「この人を幸せに」池袋事故・松永さん語っていた家族の日々
しかし、病院には2人の遺体が。顔に布がかぶせられており、覗いたところ真菜さんの顔は「ズタズタなんです、もう傷だらけで」。そして莉子ちゃんのことも確認しようとしたが、親族に「思い浮かべるときに、あのかわいい顔を思い出せなくなるよ」と声をかけられた。
「そうか、と思って。莉子は、業者の方から、遺体を修復するエンバーミングに『顔だけで3日かかります』と言われたほどのひどい損傷でした」
松永さんと真菜さんが出会ったのは13年夏。東京に住んでいた松永さんが、親族の集まりで沖縄に訪れた際、従兄弟の紹介で真菜さんと出会った。2人はいきなり6時間も語り合ったという。

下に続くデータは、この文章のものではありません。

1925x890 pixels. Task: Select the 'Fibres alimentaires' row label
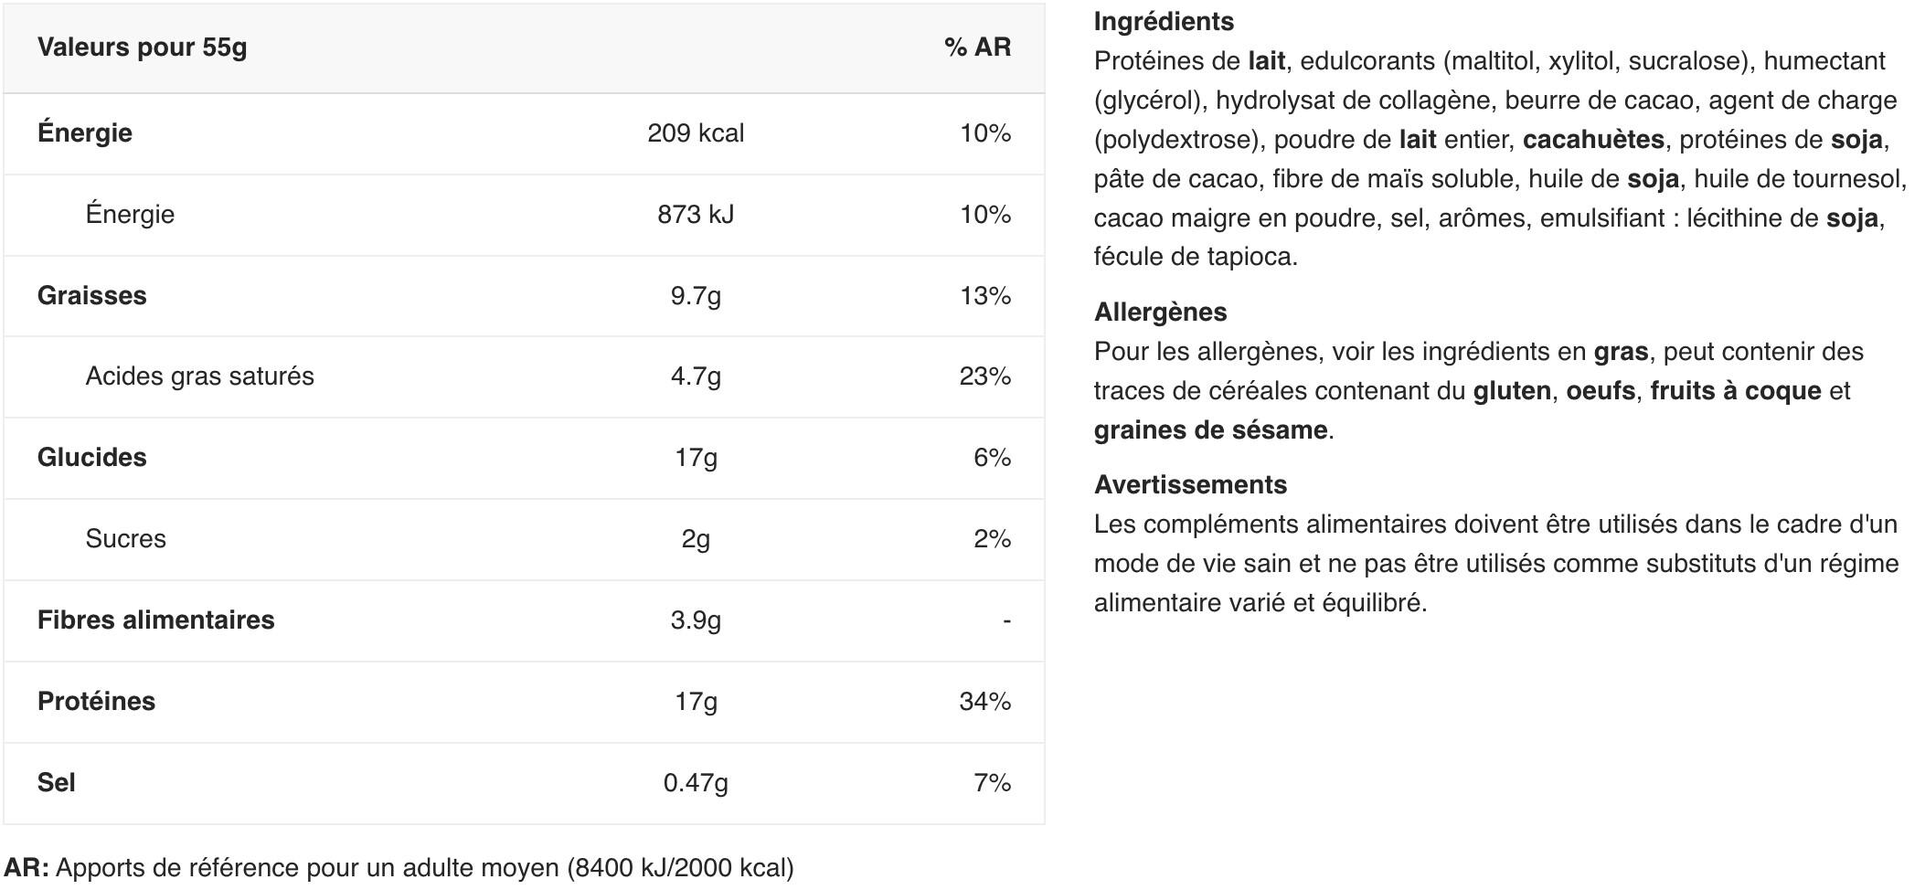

「真菜はもっぱら聞き役でしたが、すべてを包み込むような温かみがあって、いわゆる僕の一目ぼれでした」
交際を申し込んだが2回断られた。
真菜さんはお姉さんを若くして白血病で亡くしており、「家から離れるのがつらかった」と話したという。しかし、のちに交際へと発展。遠距離恋愛の末、15年2月に結婚式を挙げた。2人は当初、千葉市に住んでいた。
「真菜がときどき夜中に1人で泣いていました。自分の肉親も友達もいない千葉まで、沖縄から1人でやってきたわけじゃないですか。